-- EXTRACTED ENTRIES follows --

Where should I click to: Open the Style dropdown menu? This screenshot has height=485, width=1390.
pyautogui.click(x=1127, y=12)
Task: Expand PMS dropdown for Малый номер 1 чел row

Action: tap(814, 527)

-- EXTRACTED ENTRIES concluded --
-- EXTRACTED ENTRIES follows --

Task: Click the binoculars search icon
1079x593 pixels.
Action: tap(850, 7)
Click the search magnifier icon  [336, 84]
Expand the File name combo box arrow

-- EXTRACTED ENTRIES concluded --

*TASK OBJECTIVE*: If a line in the material holds "icon", copy it.

*SOLUTION TO THIS EXERCISE*:
Task: Click the binoculars search icon
Click the search magnifier icon  [336, 84]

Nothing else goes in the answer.